Records from a pointing dataset:

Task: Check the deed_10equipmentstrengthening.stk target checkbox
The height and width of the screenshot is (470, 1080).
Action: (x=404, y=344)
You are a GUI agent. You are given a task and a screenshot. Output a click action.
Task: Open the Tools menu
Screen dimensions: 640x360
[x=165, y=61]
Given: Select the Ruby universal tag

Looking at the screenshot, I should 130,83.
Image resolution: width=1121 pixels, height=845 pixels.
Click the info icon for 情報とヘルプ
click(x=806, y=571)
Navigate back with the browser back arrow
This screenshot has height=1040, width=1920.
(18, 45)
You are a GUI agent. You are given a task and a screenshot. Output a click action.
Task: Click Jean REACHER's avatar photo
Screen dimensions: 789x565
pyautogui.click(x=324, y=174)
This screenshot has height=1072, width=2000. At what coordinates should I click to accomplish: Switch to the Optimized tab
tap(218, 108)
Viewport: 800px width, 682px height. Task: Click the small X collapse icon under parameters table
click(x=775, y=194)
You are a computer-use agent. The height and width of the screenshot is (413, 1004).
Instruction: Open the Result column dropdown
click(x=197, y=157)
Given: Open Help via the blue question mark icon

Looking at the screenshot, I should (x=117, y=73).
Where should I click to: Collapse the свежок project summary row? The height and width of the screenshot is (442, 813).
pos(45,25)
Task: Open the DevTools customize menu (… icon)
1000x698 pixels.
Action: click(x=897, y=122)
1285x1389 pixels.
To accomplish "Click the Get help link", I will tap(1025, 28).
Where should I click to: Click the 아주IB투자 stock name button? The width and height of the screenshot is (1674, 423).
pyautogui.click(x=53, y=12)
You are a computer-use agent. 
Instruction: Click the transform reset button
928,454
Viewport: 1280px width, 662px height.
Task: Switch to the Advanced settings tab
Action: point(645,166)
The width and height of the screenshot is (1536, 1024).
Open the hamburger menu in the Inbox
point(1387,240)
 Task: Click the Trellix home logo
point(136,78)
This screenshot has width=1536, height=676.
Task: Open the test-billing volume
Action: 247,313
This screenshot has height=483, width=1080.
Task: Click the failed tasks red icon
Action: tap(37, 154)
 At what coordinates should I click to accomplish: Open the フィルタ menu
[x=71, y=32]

**THE PROBLEM**
Reproduce all of the rows above without any changes.

**EXPECTED ANSWER**
Task: Check the deed_10equipmentstrengthening.stk target checkbox
The height and width of the screenshot is (470, 1080).
Action: (x=404, y=344)
You are a GUI agent. You are given a task and a screenshot. Output a click action.
Task: Open the Tools menu
Screen dimensions: 640x360
[x=165, y=61]
Given: Select the Ruby universal tag

Looking at the screenshot, I should 130,83.
Image resolution: width=1121 pixels, height=845 pixels.
Click the info icon for 情報とヘルプ
click(x=806, y=571)
Navigate back with the browser back arrow
This screenshot has height=1040, width=1920.
(18, 45)
You are a GUI agent. You are given a task and a screenshot. Output a click action.
Task: Click Jean REACHER's avatar photo
Screen dimensions: 789x565
pyautogui.click(x=324, y=174)
This screenshot has height=1072, width=2000. At what coordinates should I click to accomplish: Switch to the Optimized tab
tap(218, 108)
Viewport: 800px width, 682px height. Task: Click the small X collapse icon under parameters table
click(x=775, y=194)
You are a computer-use agent. The height and width of the screenshot is (413, 1004).
Instruction: Open the Result column dropdown
click(x=197, y=157)
Given: Open Help via the blue question mark icon

Looking at the screenshot, I should (x=117, y=73).
Where should I click to: Collapse the свежок project summary row? The height and width of the screenshot is (442, 813).
pos(45,25)
Task: Open the DevTools customize menu (… icon)
1000x698 pixels.
Action: click(x=897, y=122)
1285x1389 pixels.
To accomplish "Click the Get help link", I will tap(1025, 28).
Where should I click to: Click the 아주IB투자 stock name button? The width and height of the screenshot is (1674, 423).
pyautogui.click(x=53, y=12)
You are a computer-use agent. 
Instruction: Click the transform reset button
928,454
Viewport: 1280px width, 662px height.
Task: Switch to the Advanced settings tab
Action: point(645,166)
The width and height of the screenshot is (1536, 1024).
Open the hamburger menu in the Inbox
point(1387,240)
 Task: Click the Trellix home logo
point(136,78)
This screenshot has width=1536, height=676.
Task: Open the test-billing volume
Action: 247,313
This screenshot has height=483, width=1080.
Task: Click the failed tasks red icon
Action: tap(37, 154)
 At what coordinates should I click to accomplish: Open the フィルタ menu
[x=71, y=32]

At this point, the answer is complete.